5. See Savage, 978 F.2d at 1138; McKenzie v. Risley, 842 F.2d 1525, 1536 n. 22 (9th Cir.1988) (en banc), approving of McKenzie v. Risley, 801 F.2d 1519, 1527-28 (9th Cir.1986).
6. See, e.g., Quackenbush v. Allstate Ins. Co., 517 U.S. 706, 716, 116 S.Ct. 1712, 1720-21, 135 L.Ed.2d 1 (1996); Wong v. Regents of Univ. of Cal., 410 F.3d 1052, 1060 (9th Cir.2005); In re Extradition of Kirby, 106 F.3d 855, 860 n. 5 (9th Cir.1996).
7. See United States v. Romm, 455 F.3d 990, 1001 (9th Cir.2006) (“Generally, federal statutes criminalizing the receipt of contraband require a knowing acceptance or taking of possession of the prohibited item.” (internal quotation marks omitted)); see also United States v. Mohrbacher, 182 F.3d 1041, 1048 (9th Cir.1999) (receiving materials is taking possession of them).
8. Mistretta, 488 U.S. at 384-85, 109 S.Ct. at 661.
9. Id. at 393, 109 S.Ct. at 666.
10. Id. at 396, 109 S.Ct. at 667 (internal quotation marks omitted).
11. Id. at 396, 109 S.Ct. at 667.
12. Id. at 398, 109 S.Ct. at 668.
13. Id. at 404, 109 S.Ct. at 671.
14. Id. at 407, 109 S.Ct. at 673.
15. Id. at 408, 109 S.Ct. at 674.
17. He does not challenge the section in question on the basis that it violates the Sixth Amendment to the United States Constitution. See United States v. Booker, 543 U.S. 220, 243-44, 125 S.Ct. 738, 755-56, 160 L.Ed.2d 621 (2005). Other courts have held that it does. See United States v. Grigg, 442 F.3d 560, 564 (7th Cir.2006); United States v. Selioutsky, 409 F.3d 114, 117 (2d Cir.2005); United States v. Yazzie, 407 F.3d 1139, 1146 (10th Cir.2005) (en banc). We express no opinion on the issue.

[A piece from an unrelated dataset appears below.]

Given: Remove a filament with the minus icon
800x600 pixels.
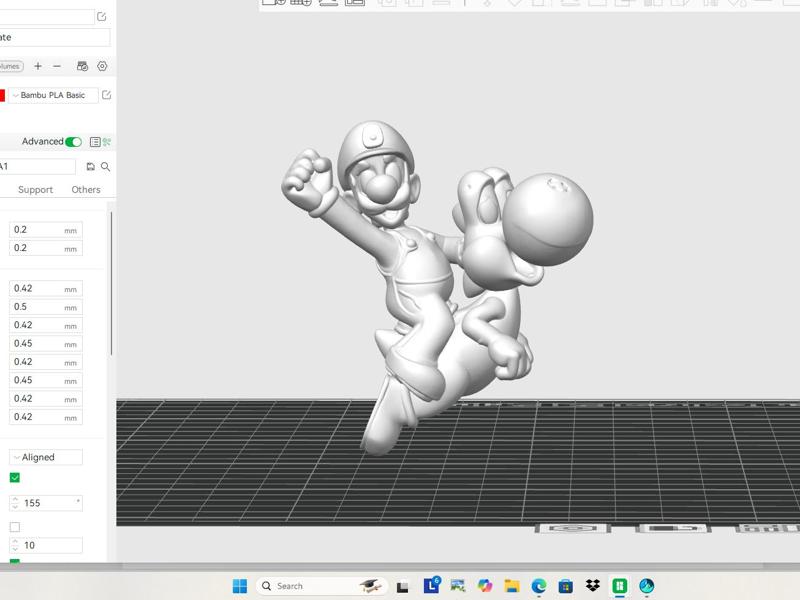Looking at the screenshot, I should (56, 66).
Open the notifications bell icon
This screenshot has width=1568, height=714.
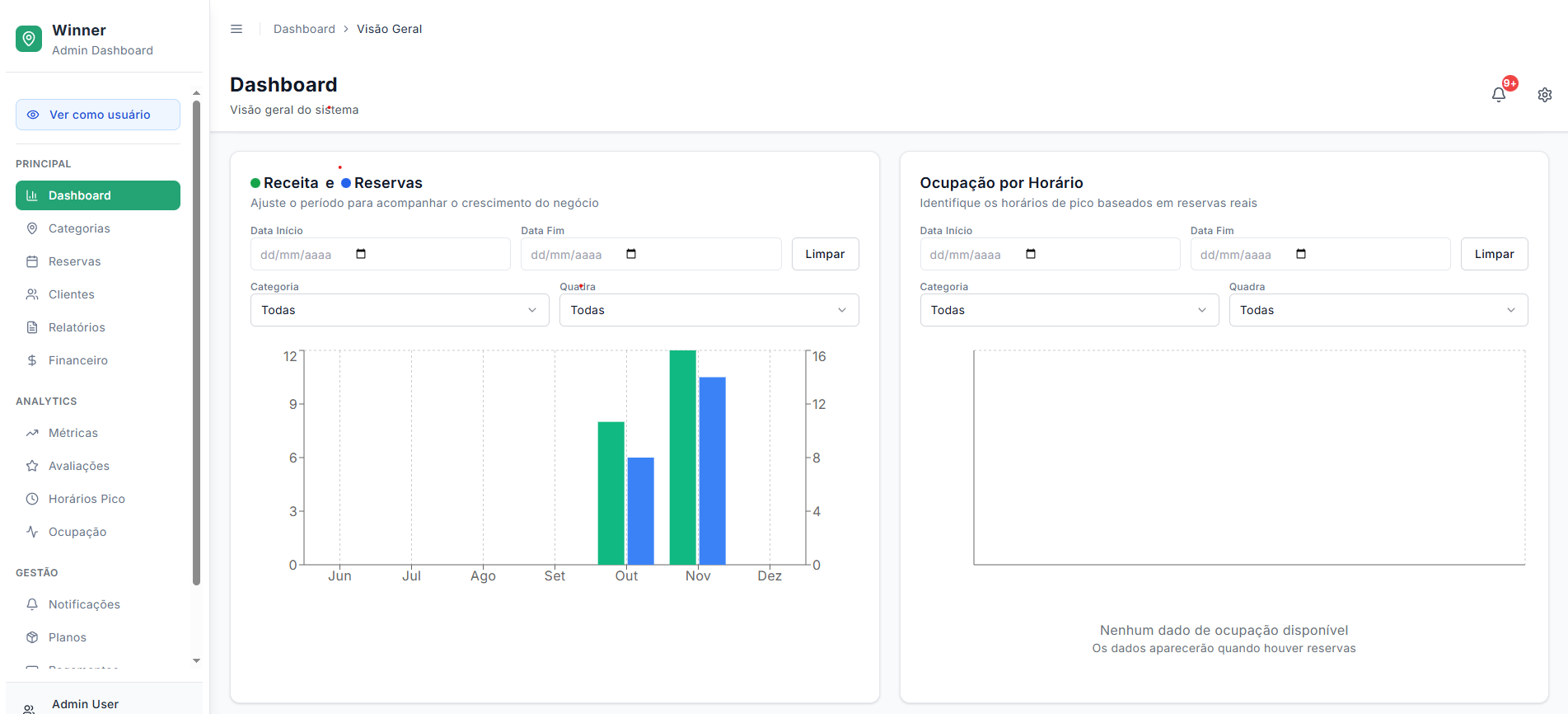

18. In fact, it is doubtful that he could find any. See, e.g., United States v. Hungerford, 465 F.3d 1113, 1118-1119 (9th Cir.2006); United States v. Mueller, 463 F.3d 887, 891-92, (9th Cir.2006).
19. Romm, 455 F.3d at 998 (seeking child pornography out and exercising dominion and control over it results in possession).
20. USSG § 2G2.2(a).
21. USSG § 2G2.2(b)(6)(A).
22. USSG § 2G2.2(b)(6)(D).
23. There is no assertion before us that the cache files images constitute relevant conduct regardless of knowledge or possession. See USSG § 1B1.3.
24. When asked about this statement, the government expert, IRS Agent Michael Mayott, said: “That is a fair statement, sir.”